In early December, researchers with Avanan discovered a way in which Outlook's features could be used to make an attacker appear more credible in a phishing or business email compromise (BEC) attack. Their attack started with a spoofed email. If an attacker had a private server, they could launch a domain impersonation attack with an email pretending to come from another sender.
This technique has not been seen in the wild.
If the phony email successfully passed security defenses — as domain impersonations sometimes do, cybersecurity analyst Jeremy Fuchs noted in a blog post — Outlook will present it as a real email from the spoofed address. This means the message would show legitimate Active Directory details like photos, files shared between uses, legitimate email addresses, and phone numbers.
"It's easy for [attackers] to pretend it's coming from the correct email address even though it's not," Fuchs says in an interview. When they do that, Outlook will think the email is legitimate so it will display all the user information it would normally display for an actual account holder, he notes.
C-suite executives are traditionally thought to be at greatest risk when it comes to BEC and targeted phishing attacks. But data published earlier this year shows that is no longer the case: Avanan researchers found 51% of all impersonation emails analyzed attempted to impersonate a non-executive in the organization, and non-executives were targeted 77% more often.
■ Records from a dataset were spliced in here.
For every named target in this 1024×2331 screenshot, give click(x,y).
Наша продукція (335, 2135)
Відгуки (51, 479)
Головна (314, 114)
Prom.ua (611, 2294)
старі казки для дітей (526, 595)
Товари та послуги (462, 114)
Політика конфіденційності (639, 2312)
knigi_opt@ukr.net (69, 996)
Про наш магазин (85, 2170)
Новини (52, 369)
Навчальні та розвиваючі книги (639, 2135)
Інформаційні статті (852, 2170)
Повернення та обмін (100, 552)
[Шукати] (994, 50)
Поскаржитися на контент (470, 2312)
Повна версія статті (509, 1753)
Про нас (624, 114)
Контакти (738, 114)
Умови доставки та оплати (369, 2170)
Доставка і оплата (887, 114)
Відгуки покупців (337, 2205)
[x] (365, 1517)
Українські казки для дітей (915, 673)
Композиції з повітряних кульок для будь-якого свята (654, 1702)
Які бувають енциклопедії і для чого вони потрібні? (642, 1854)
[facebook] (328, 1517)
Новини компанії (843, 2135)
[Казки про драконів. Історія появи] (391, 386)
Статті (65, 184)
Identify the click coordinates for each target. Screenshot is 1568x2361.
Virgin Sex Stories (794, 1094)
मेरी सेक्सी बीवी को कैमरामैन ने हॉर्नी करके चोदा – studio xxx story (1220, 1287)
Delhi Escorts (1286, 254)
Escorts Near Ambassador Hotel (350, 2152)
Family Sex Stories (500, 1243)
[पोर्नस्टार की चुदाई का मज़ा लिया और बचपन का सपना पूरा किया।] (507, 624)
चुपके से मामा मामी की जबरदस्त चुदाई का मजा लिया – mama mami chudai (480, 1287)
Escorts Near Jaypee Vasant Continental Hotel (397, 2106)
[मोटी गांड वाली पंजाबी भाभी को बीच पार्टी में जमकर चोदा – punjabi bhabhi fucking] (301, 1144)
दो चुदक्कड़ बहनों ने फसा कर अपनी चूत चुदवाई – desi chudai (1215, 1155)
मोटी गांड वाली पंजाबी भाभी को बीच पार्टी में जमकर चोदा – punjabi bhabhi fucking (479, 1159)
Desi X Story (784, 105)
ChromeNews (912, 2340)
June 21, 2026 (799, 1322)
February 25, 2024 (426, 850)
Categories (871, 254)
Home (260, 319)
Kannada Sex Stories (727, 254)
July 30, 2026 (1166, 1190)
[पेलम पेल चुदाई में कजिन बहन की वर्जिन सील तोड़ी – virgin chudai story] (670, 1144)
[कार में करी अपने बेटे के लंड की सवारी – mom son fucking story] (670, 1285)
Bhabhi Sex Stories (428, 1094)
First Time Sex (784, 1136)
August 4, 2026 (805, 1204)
"The C-suite is still targeted, but everybody now is a target," Fuchs says. A lower-level employee with access to corporate email and Slack accounts could still provide fruitful data to an attacker. If targeted with a phishing email that uses this method, they will see a host of valid Active Directory data associated with a fraudulent address and may be more likely to engage with it.
"To the end-user, this conveys legitimacy," Fuchs wrote in a blog post on the findings. "They can see all the times they have communicated together, the files shared, even their picture. That makes a social engineering attack even more difficult to stop."